▸ WHAT THIS TASK INVOLVES: While reading through the material below, copy each line that holds the word "plus".

▸ DATA SUPPLIED:
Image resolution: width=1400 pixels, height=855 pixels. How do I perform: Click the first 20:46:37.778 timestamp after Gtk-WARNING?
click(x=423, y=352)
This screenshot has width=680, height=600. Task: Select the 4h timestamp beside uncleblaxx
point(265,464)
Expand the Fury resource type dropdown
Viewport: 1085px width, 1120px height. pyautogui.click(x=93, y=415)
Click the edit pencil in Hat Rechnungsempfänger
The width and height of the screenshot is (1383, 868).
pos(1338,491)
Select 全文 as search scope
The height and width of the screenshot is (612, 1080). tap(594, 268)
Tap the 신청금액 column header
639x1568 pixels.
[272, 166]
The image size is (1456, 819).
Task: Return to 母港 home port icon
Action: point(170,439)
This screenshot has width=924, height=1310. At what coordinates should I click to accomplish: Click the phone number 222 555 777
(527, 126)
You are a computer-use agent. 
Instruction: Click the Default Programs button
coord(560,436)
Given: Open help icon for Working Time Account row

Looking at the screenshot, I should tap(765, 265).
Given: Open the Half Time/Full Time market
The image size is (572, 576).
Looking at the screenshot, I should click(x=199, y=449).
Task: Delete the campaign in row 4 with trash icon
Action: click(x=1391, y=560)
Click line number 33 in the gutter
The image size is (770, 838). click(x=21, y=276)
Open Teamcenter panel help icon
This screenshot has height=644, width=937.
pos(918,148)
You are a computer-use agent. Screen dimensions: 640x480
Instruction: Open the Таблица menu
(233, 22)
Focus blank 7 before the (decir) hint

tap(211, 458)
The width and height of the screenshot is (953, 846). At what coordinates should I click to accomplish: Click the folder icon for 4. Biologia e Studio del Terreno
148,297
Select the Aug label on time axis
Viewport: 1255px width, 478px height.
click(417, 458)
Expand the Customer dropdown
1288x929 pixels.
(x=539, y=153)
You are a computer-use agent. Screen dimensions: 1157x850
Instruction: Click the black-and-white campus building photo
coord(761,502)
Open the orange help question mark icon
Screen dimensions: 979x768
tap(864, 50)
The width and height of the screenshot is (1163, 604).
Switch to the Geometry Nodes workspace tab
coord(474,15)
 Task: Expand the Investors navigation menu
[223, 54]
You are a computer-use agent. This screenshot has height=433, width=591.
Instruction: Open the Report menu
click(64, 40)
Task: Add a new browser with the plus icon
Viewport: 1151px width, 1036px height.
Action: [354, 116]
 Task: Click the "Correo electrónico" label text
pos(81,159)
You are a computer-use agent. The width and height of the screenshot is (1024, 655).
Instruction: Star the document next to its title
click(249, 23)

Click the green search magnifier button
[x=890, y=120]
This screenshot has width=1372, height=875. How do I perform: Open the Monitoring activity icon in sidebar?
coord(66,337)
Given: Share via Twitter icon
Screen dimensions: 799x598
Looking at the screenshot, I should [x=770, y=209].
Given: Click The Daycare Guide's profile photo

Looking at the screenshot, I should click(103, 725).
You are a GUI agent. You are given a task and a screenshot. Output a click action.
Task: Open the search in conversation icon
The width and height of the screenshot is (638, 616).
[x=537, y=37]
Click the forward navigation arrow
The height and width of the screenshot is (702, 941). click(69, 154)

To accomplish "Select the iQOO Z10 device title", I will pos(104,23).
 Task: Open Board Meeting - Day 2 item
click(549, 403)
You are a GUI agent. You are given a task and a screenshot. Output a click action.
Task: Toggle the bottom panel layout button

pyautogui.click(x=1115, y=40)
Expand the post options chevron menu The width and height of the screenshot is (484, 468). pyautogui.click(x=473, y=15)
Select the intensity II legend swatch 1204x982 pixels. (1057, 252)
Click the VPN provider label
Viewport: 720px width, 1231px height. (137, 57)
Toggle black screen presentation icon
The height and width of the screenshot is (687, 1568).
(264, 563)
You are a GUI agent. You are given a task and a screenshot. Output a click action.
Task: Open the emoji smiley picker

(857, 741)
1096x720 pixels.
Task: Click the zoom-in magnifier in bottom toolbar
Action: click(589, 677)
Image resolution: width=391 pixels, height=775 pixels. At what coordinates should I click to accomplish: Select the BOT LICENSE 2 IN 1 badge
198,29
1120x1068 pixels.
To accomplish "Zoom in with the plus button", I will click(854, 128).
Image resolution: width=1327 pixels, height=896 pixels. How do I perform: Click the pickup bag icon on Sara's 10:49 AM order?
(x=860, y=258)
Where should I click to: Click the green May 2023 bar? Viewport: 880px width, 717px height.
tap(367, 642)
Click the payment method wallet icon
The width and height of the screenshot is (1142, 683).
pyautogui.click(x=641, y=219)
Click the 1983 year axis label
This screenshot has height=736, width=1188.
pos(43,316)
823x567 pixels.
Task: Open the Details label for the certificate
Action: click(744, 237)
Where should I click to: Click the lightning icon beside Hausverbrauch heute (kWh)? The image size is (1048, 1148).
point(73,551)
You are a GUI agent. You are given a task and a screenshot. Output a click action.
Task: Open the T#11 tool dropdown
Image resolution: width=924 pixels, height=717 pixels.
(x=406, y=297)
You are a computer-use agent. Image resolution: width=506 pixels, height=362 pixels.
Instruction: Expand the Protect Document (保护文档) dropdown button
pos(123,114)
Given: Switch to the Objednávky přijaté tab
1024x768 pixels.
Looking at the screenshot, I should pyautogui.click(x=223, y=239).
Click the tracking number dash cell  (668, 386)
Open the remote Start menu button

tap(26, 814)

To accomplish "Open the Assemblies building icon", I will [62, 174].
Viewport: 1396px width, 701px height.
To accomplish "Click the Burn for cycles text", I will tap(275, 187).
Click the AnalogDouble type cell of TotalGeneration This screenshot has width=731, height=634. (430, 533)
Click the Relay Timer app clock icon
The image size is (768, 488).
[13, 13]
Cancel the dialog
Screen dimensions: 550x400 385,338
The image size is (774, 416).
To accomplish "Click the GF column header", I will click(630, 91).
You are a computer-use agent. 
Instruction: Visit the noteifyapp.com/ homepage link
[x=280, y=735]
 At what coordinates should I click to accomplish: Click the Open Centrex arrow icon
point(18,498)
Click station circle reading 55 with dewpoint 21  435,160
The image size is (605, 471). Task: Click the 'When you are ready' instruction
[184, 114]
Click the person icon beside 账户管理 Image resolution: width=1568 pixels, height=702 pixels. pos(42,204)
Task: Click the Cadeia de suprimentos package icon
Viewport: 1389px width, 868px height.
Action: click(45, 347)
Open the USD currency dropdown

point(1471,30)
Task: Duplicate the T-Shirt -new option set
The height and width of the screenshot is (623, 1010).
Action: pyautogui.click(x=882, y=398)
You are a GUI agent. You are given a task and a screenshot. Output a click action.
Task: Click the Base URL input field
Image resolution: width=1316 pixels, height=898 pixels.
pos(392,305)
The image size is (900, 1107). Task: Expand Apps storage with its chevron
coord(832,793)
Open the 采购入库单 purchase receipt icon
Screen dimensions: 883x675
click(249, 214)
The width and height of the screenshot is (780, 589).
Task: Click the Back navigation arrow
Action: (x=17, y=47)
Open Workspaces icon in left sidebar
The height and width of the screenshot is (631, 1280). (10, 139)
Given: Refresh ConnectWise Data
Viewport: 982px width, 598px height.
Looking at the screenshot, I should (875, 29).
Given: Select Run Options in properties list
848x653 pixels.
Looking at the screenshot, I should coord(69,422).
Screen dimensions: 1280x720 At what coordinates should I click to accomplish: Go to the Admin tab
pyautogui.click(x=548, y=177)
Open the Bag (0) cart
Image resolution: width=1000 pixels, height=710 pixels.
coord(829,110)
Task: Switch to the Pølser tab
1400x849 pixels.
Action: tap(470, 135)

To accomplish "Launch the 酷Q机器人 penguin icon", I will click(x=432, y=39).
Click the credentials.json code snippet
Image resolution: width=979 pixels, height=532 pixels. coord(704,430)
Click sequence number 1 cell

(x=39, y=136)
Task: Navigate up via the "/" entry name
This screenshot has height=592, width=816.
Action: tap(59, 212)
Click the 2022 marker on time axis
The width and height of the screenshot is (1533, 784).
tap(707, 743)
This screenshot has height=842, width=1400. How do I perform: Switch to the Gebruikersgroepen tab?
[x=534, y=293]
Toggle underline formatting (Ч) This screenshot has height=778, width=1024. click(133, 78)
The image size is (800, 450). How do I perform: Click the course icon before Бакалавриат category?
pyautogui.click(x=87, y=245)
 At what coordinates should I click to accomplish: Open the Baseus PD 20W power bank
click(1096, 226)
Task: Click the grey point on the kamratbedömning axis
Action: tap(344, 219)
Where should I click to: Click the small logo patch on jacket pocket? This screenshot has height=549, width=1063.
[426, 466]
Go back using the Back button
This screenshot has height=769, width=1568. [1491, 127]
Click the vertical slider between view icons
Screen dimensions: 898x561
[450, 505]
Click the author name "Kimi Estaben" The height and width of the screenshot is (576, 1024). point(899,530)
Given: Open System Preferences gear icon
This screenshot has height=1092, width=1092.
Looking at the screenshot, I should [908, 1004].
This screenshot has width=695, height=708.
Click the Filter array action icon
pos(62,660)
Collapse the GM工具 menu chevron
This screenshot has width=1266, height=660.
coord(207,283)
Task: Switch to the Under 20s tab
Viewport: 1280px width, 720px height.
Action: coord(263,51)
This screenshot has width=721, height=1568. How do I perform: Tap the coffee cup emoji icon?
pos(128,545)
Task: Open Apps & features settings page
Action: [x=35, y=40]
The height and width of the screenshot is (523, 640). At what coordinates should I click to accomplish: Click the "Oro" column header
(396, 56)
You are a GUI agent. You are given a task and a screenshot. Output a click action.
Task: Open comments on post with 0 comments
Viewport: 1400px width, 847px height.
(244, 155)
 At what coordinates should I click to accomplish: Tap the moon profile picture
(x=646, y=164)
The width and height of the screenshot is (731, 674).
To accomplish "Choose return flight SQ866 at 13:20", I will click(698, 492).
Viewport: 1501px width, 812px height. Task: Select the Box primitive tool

▸ EXERCISE RESULT:
Task: Add a new browser with the plus icon
To accomplish "Zoom in with the plus button", I will click(854, 128).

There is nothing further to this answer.